**What to do:** In the poodle breeder thread, what does the breeder offer instead of any mention of health testing?

**Page excerpt:**
** Start **

# Have you heard of this NGA Breeder?



## supysmom (Oct 10, 2011)

is this the breeder you speak about in your other post? I didnt see any mention of show quality on the website. the front page even says she breeds for companions. ??


----------



## minipoodlelover (Jul 25, 2011)

I don't see any mention of health testing, only an 'unconditional guarantee on their health.' I would want to know specifically what that meant.

She has a lot of litters in a very short time period. That would be a red flag for me. She doesn't prove her poodles conform to breed standards through showing.

Other people here are far more knowledgeable than I am, but I do know there are many reputable toy breeders who offer high-quality poodles from health-tested parents. IMO, you can do better than this breeder.

If this is the breeder you refer to in your earlier post, I would take the advice of the people who responded to you, and ask for my deposit back.


----------



## minipoodlelover (Jul 25, 2011)

Here is a link to a listing of toy poodle breeders. I was in contact with several of them during my search for Angie, as many also breed miniatures. Many of these breeders are highly respected and very reputable. At the very least,
you can use this list as a starting point if you do decide to cancel with the breeder who you're currently working with.

Toy Poodles, Toy Poodle Breeders, Toy Poodle puppies, Toy Poodles for sale, Directory of Toy Poodle Breeders


----------



## Keithsomething (Oct 31, 2009)

** End **

**Data extract:**
** Start **

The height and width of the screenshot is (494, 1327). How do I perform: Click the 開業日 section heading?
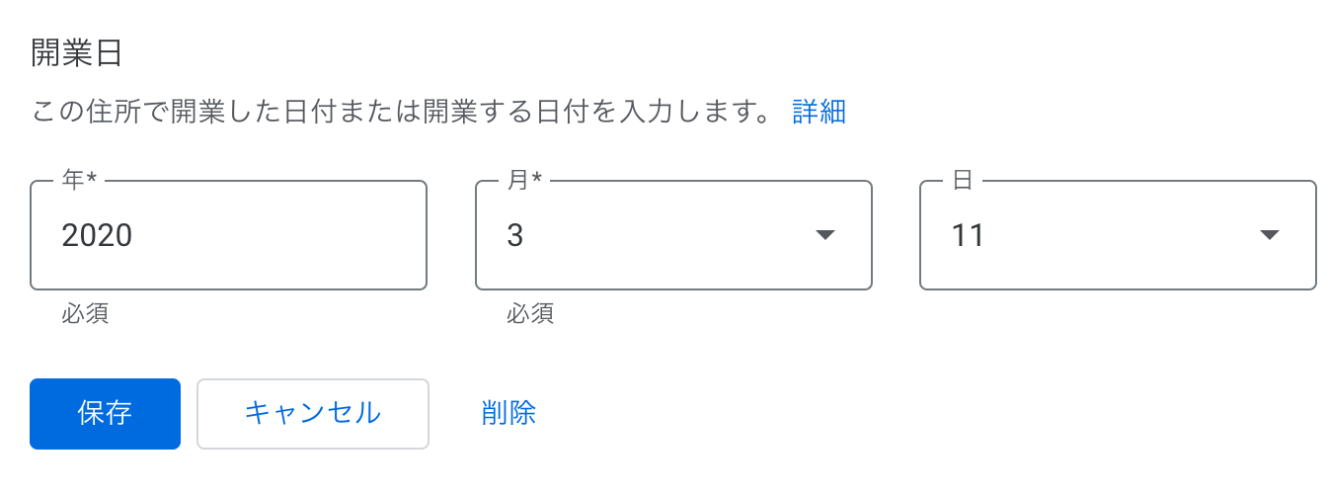(77, 51)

** End **

**Complete output:** An "unconditional guarantee on their health."